Deaths tied to painkillers rising in the US
Despite efforts by law enforcement and public health officials to curb prescription drug abuse, drug-related deaths in the United States have continued to rise, the latest data show.
Figures from the U.S. Centers for Disease Control and Prevention reveal that drug fatalities increased 3 percent in 2010, the most recent year for which complete data are available. Preliminary data for 2011 indicate the trend has continued.
The figures reflect all drug deaths, but the increase was propelled largely by prescription painkillers such as OxyContin and Vicodin, according to just-released analyses by CDC researchers.
The numbers were a disappointment for public health officials, who had expressed hope that educational and enforcement programs would stem the rise in fatal overdoses.
"While most things are getting better in the health world, this isn't," CDC Director Tom Frieden said in an interview. "It's a big problem, and it's getting worse."
Drugs overtook traffic accidents as a cause of death in the country in 2009, and the gap has continued to widen.
Overdose deaths involving prescription painkillers rose to 16,651 in 2010, the CDC researchers found. That was 43 percent of all fatal overdoses.
The numbers come amid mounting pressure to reduce the use of prescription painkillers. The U.S. Food and Drug Administration is considering a proposal to limit daily doses of painkillers and restrict their use to 90 days or less for non-cancer patients. The proposal also would make such drugs available to non-cancer patients only if they suffer from severe pain.
"The data supporting long-term use of opiates for pain, other than cancer pain, is scant to nonexistent," Frieden said. "These are dangerous drugs. They're not proven to have long-term benefit for non-cancer pain, and they're being used to the detriment to hundreds of thousands of people in this country."
Among the most promising tools to combat the problem, Frieden said, are computerized drug monitoring programs that track prescriptions for painkillers and other commonly abused narcotics from doctor to pharmacy to patient. Frieden said such programs should be used to monitor doctors' prescribing as well as patients' use.
"You've got to look at the data to see where the problems are," he said. "You don't want to be flying blind."

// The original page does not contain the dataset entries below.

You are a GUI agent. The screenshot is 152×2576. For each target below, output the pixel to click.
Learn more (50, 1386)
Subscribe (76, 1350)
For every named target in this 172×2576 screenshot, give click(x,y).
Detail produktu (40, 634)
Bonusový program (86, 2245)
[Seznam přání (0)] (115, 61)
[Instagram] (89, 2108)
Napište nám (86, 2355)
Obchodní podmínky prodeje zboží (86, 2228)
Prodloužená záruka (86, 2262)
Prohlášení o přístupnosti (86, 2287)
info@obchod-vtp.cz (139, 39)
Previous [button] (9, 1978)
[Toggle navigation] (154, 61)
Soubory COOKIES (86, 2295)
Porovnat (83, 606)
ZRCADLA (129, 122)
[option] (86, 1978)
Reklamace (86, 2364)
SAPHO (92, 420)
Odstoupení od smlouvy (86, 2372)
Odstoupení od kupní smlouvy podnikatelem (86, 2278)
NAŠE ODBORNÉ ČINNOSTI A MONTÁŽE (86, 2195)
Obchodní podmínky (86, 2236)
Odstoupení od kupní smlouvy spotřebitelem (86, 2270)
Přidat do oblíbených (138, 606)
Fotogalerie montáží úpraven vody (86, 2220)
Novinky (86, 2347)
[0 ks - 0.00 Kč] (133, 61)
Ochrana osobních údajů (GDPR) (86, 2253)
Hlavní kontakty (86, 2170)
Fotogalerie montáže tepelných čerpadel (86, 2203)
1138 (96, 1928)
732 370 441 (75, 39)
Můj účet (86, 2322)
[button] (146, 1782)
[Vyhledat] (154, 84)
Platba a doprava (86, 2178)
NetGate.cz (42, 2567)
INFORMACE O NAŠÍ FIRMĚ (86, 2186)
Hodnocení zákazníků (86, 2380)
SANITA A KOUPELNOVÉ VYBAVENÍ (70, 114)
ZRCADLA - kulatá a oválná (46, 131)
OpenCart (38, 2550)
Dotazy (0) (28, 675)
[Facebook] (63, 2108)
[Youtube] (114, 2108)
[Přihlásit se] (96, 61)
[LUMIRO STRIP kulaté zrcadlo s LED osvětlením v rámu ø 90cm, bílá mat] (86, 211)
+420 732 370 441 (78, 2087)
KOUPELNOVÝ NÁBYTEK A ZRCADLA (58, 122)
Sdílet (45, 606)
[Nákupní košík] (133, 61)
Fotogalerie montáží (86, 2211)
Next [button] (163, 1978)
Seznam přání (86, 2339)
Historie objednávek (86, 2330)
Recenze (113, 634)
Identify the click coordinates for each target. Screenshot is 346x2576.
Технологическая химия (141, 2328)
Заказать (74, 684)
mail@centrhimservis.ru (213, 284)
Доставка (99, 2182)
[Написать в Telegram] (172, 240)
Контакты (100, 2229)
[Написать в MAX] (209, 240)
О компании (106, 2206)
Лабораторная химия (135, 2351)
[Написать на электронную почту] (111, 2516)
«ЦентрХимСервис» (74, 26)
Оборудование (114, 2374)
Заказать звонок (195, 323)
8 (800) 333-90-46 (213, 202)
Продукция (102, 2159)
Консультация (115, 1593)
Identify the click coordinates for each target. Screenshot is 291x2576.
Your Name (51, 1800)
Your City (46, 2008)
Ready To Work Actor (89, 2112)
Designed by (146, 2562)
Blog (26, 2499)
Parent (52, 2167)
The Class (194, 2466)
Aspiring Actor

In California, officials do not use the state's prescription drug monitoring program, known as CURES, to proactively seek out problem patients or physicians. The state's medical board initiates investigations of doctors only after receiving a complaint. Legislation awaiting action in Sacramento would increase funding for CURES and provide more investigators to police excessive prescribing, among other measures.
Frieden, a physician trained at Columbia and Yale universities, said patient safety should be placed above the concerns among some doctors about scrutiny of their prescribing patterns.
"We all take an oath to, above all, do no harm," he said. "And these medications do harm. You're free to practice medicine however you want. But you're not free to do things that hurt people."
President Barack Obama's drug czar, R. Gil Kerlikowske, echoed Frieden's call for aggressive monitoring by state medical boards.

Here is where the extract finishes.